Expenditure budgets are being cut. Tax receipts continue to arrive below projections, which necessitates further budget cuts. A downward spiral seems to be underway. The Muni sector appears to be in a depression.

In part, the damage to state and local budgets has been blunted by huge federal stimulus. This is viewed as temporary by government finance officers, since they must attempt to balance their budgets and may only count on federal assistance that is funded. The term “funded” means that they have the money in hand or will definitely receive it so that they can pay the bills. Thus unfunded items do not count even though they may be anticipated.

Forward-looking projections for municipal bond issuers are truly bleak. They show reduced revenues based on the most current projections of economic weakness. Tax receipts are forecast at extreme recession levels. These budgets do not include any unfunded federal help. Projections are based on all federal programs expiring as determined by present law. Credit ratings by Moody’s and other agencies are based on these worst case scenarios, which is why so many issuers are on credit watch or have been downgraded.

Direct payments are one form of help from the feds to the states and locals. Indirect forms are another. Build America Bonds (BAB) are an example of the indirect form. When certain qualifications are met, the federal government will reimburse the state or local issuer 35% of the interest cost on BABs issued in 2009 and 2010. The current law that authorized BABs expires after 2010. No one knows if Congress will extend it; hence, local government savings from using BABs is not projected after 2010.

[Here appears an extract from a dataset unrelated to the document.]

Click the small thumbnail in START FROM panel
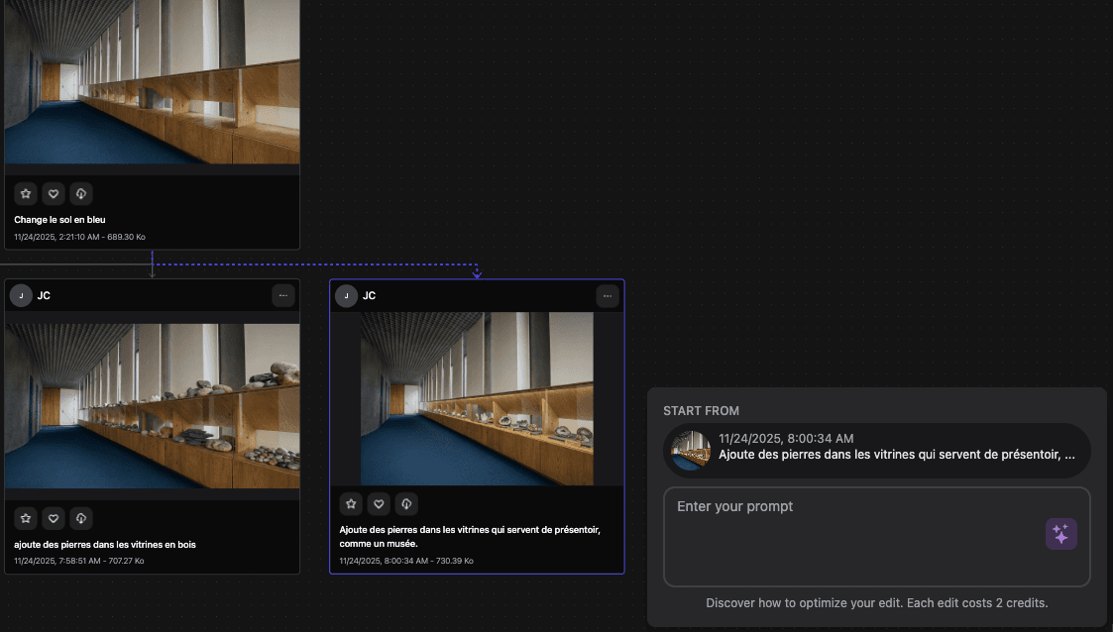point(690,451)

In 2009, between $60 billion and $80 billion of BABs will be issued as taxable fixed-income securities; these are substitute issues for what would normally be tax-free Munis. Buyers of these new instruments include tax-deferred accounts like pensions or IRAs in the US and various foreign investors who find the yields on BABs attractive. Neither of these bond-investor groups would be interested in lower-yielding tax-free Munis, since they are not paying taxes to the US government. But they are seizing the opportunity to own BABs.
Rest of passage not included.